Yes, I was a physician and I did lab research. But what made the biggest difference in the fight against Castleman disease early on was my identifying and connecting this community of patients and researchers online and getting them on the same page. That is not something you need a medical degree for.

I had never worked before to solve a disease. But there were wonderful mentors here at Penn, some wonderful scientists. I realized if I worked really hard and got lucky, I could make some progress. But there was no chance of making progress and getting lucky if I didn’t take action.

Tell us about the new approach to research that you pioneered.

Traditionally, organizations raise money and then invite researchers to apply for grants, based on how they think the money should be used. Then you pick the best applicant. That approach works well for common diseases and diseases where there’s a lot of money, and you can attract hundreds of applicants.

However, in the rare disease space, you might have two or three researchers across the entire globe specializing in it. So with the traditional method, it’s unlikely that any one of those researchers is going to have the right idea at the right time for exactly what needs to be done, or to have the skill set and ability to make progress. That’s like waiting for the stars to align.

For Castleman’s, we started by searching online for all physicians and researchers who had done any research on Castleman’s or who had Castleman’s patients. We contacted them and built a community, then started to include patients. We built a brain trust. Then we asked them to tell us what research questions needed to be asked, what studies needed to be done to answer them, and what researchers might be able to do it. Then, we prioritized that list and began executing each study. It’s a way to make every dollar count. It’s a way to make research more efficient and more collaborative.

We have made a lot of progress. And the “we” I am talking about is an incredible army of Philadelphians. They are researchers. They are volunteers. They are donors. They have changed the face of Castleman’s worldwide. Everyone talks about how Philadelphia is always pulling for the underdog. What’s more of an underdog than a disease that is fatal and we hadn’t made progress on it in 60 years? This is a city where people say, “I’m going to give it a shot.” And they have.

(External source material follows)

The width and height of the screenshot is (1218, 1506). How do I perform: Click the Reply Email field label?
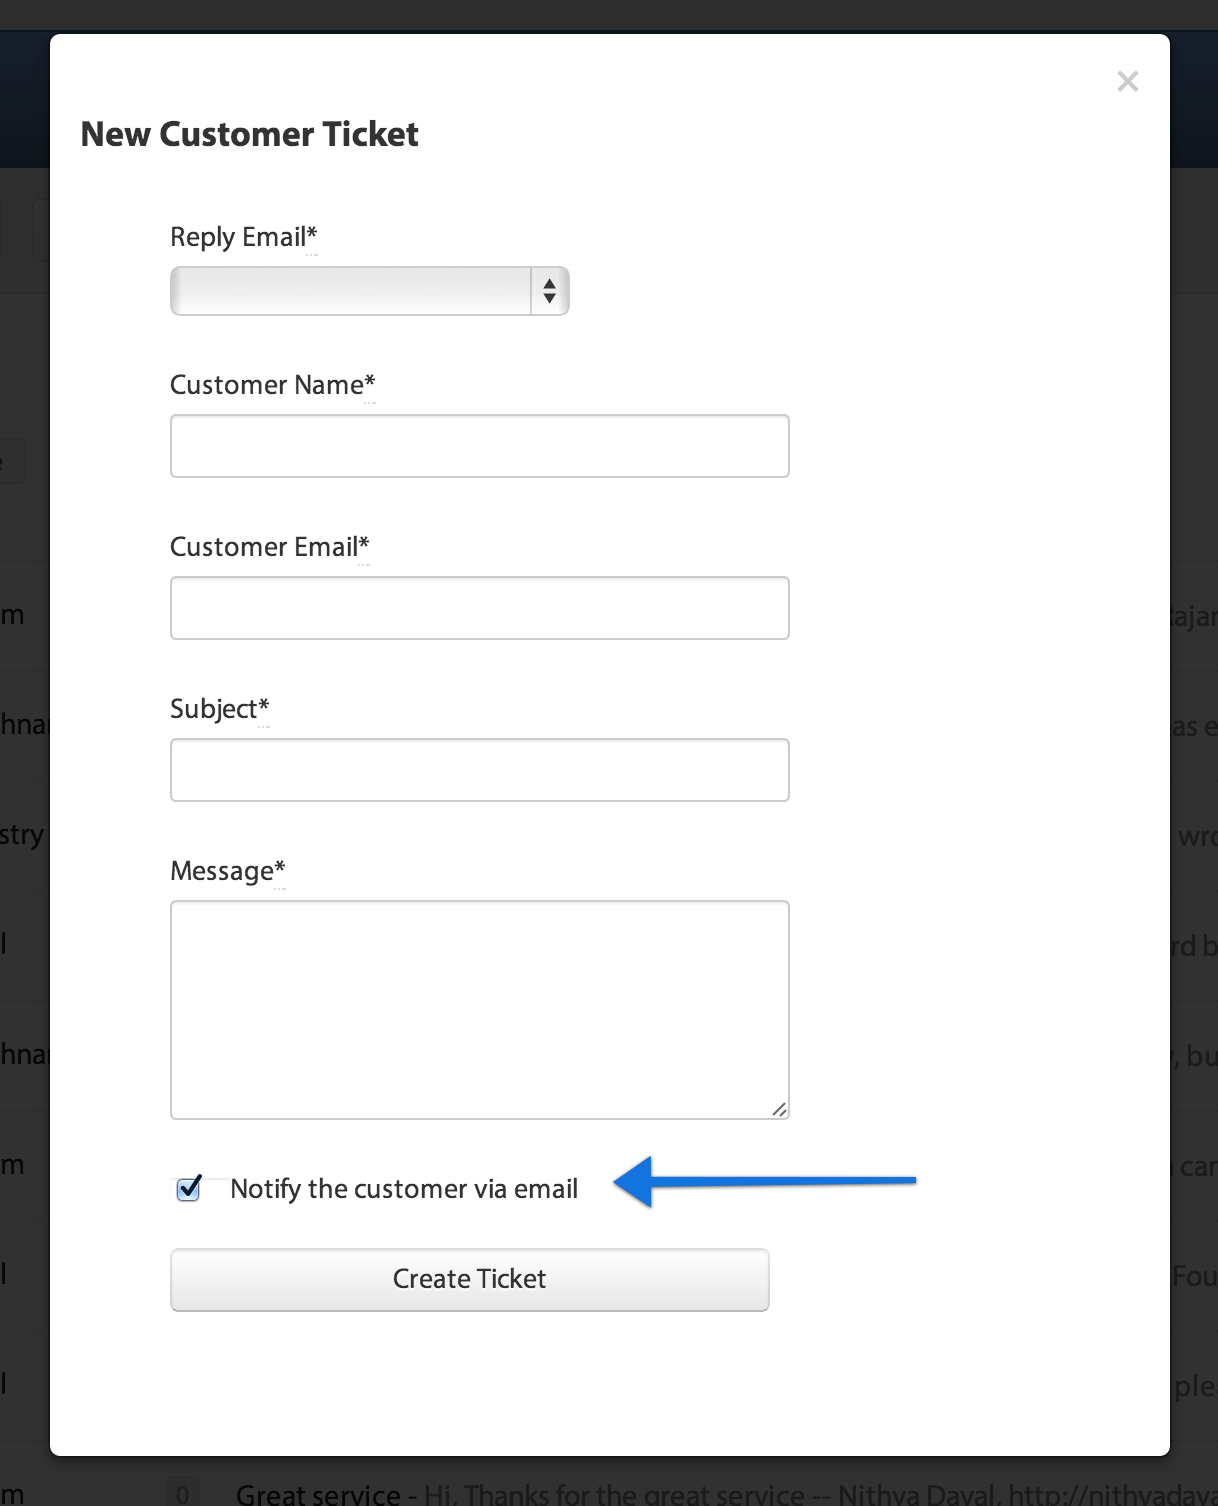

We still have a long way to go and need continued support from the Philadelphia community. But before, there was no diagnostic criteria, no treatment guidelines. Now there are. And we now have at Penn the first ever clinical trial for treatment of Castleman’s in patients that fail to respond to what is currently the only FDA-approved drug for the disease. This other drug is approved for kidney transplantation to keep the body from rejecting the transplanted organ. But based on our research, I decided to try this drug on myself. It’s saving my life. It’s helped a number of other patients, too.

This is an important opportunity in medicine. There are 7,000 diseases that don’t have any FDA-approved drugs. How many drugs like this, approved for one disease, may be treatments or cures for another disease?

What advice do you have for people — and their loved ones — battling serious illnesses?

If they want something to happen, a positive outcome, then I encourage them to be advocates and to search out second opinions. If they’re well enough, perhaps they could be part of advancing research for that particular disease. I understand that there is often a sense of, “Can I really make a difference?” But we would never make progress if everyone assumed they couldn’t make a difference. And our work for Castleman’s shows that progress is possible.

Also, you learn a lot about living from nearly dying. The lessons I learned are ones I don’t want other people to have to wait until their deathbeds to learn. A couple of my favorites are: Think it; do it. Create silver linings in the midst of difficult life experiences. This is a book about my effort to identify a drug for me, but it’s also a universal tale about getting up and fighting back after life has knocked us down. I hope lessons from my experience can help others.